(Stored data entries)
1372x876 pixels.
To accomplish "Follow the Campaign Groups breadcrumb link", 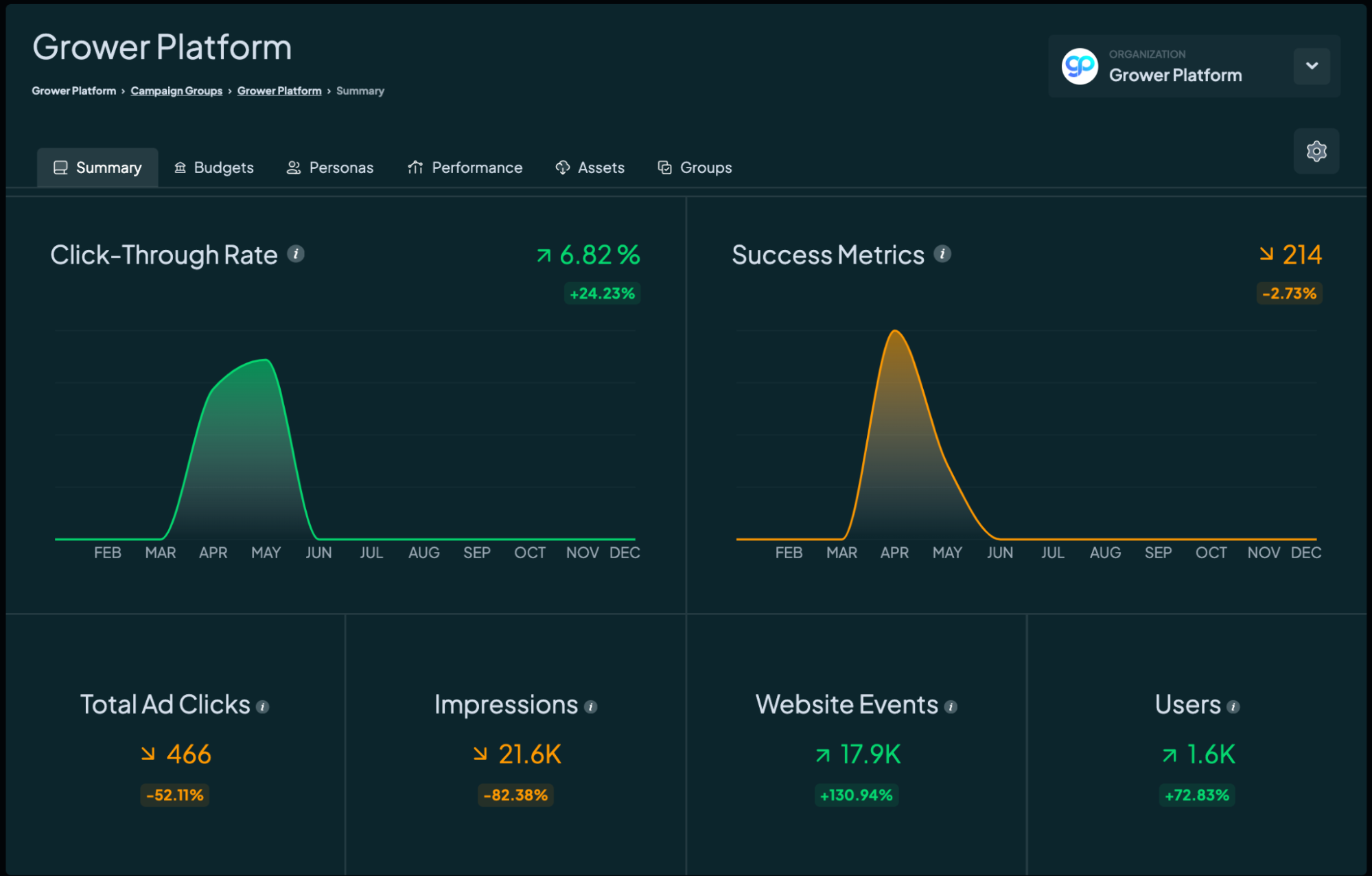I will tap(176, 91).
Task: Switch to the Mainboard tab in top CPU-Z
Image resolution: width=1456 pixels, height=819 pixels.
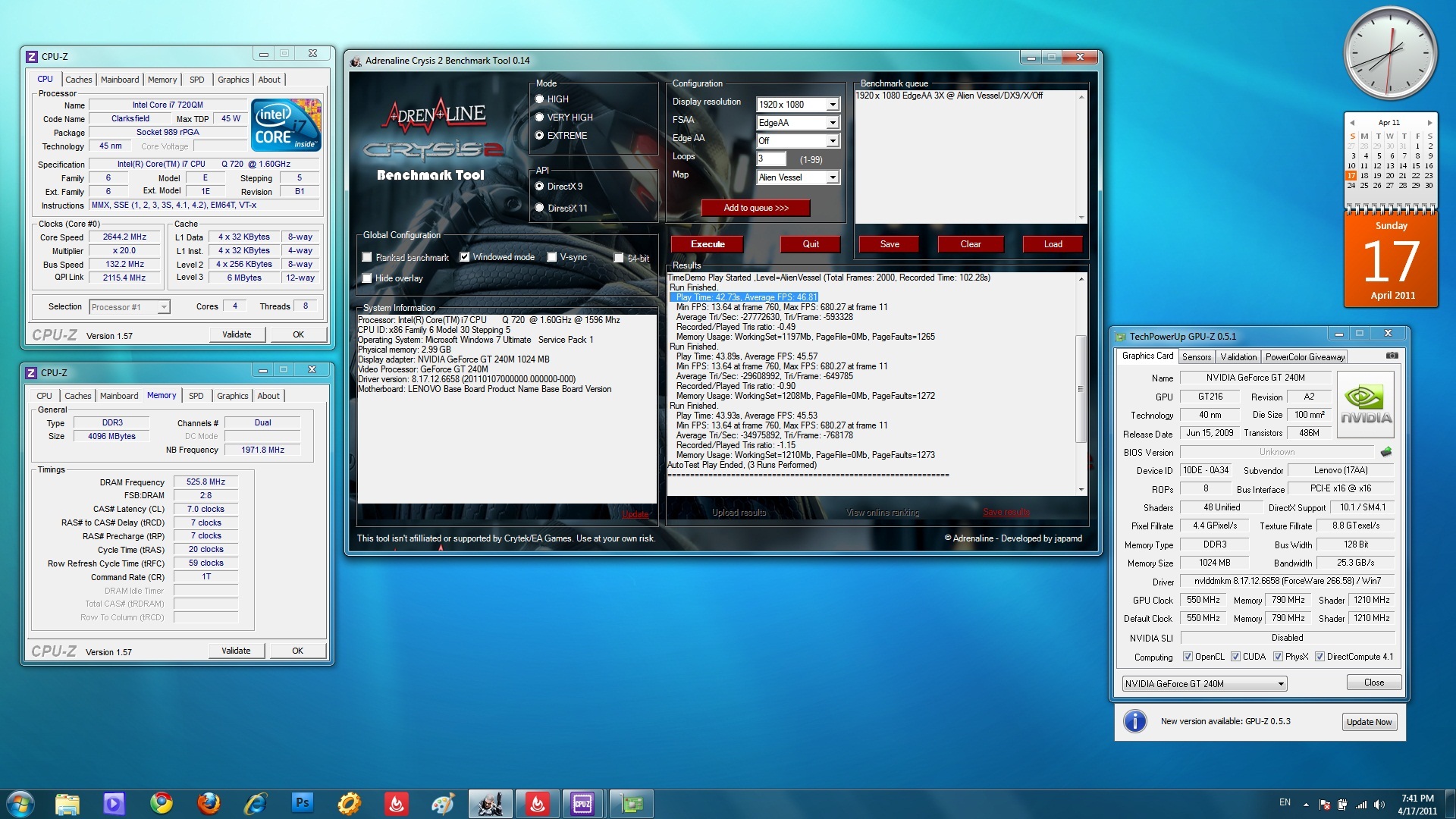Action: click(x=120, y=80)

Goal of the exercise: Reproduce exactly and only the lines from the line that contains "Task: Switch to" to the end of the data above, both ends included. No pictures go in the copy.

Reply to the exercise:
Task: Switch to the Mainboard tab in top CPU-Z
Image resolution: width=1456 pixels, height=819 pixels.
Action: click(x=120, y=80)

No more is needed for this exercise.